▶ [Task objective] Where a picture appears, leave it out, and transcribe all the lines below exactly.

□ □ □

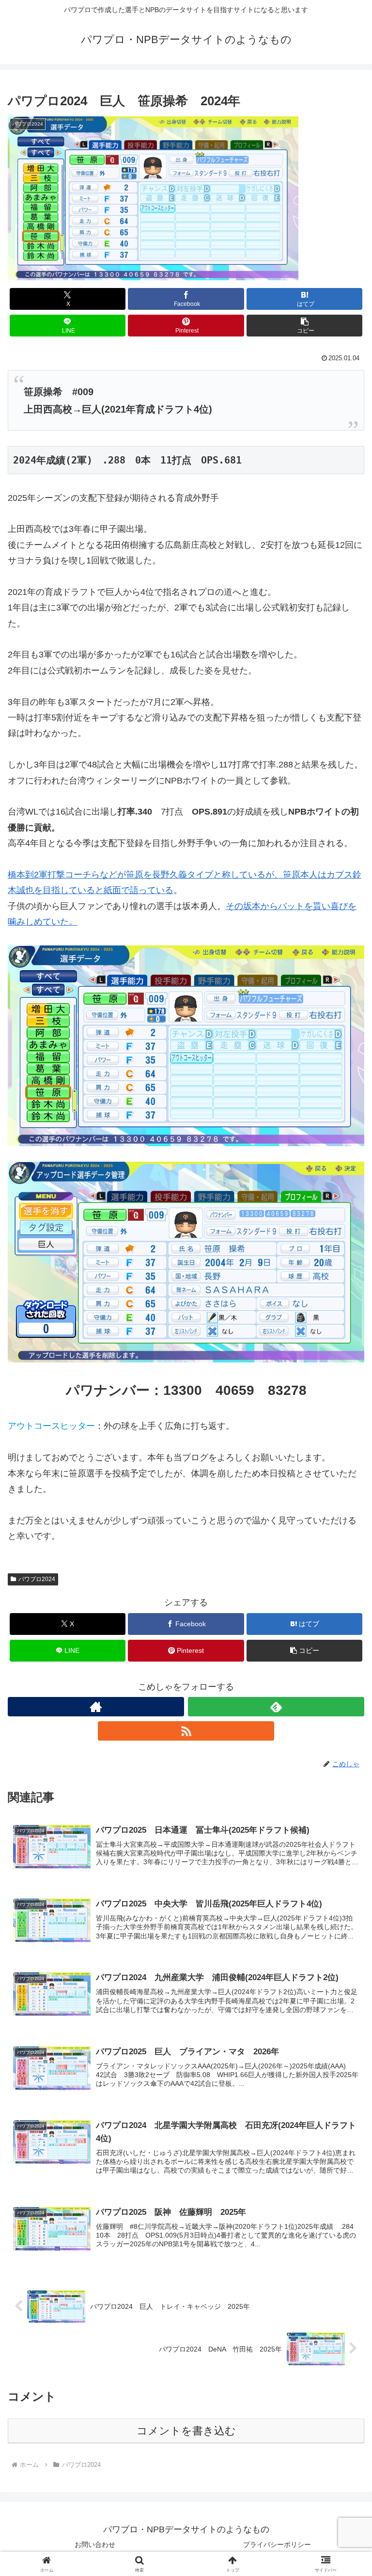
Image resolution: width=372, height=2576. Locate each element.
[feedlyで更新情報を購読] (276, 1706)
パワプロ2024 (36, 1579)
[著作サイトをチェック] (96, 1706)
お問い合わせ (95, 2544)
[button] (304, 325)
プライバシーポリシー (277, 2544)
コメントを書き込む (186, 2431)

□ □ □

▶ [Result of this task]
Image resolution: width=372, height=2576. Locate each element.
[feedlyで更新情報を購読] (276, 1706)
パワプロ2024 (36, 1579)
[著作サイトをチェック] (96, 1706)
お問い合わせ (95, 2544)
[button] (304, 325)
プライバシーポリシー (277, 2544)
コメントを書き込む (186, 2431)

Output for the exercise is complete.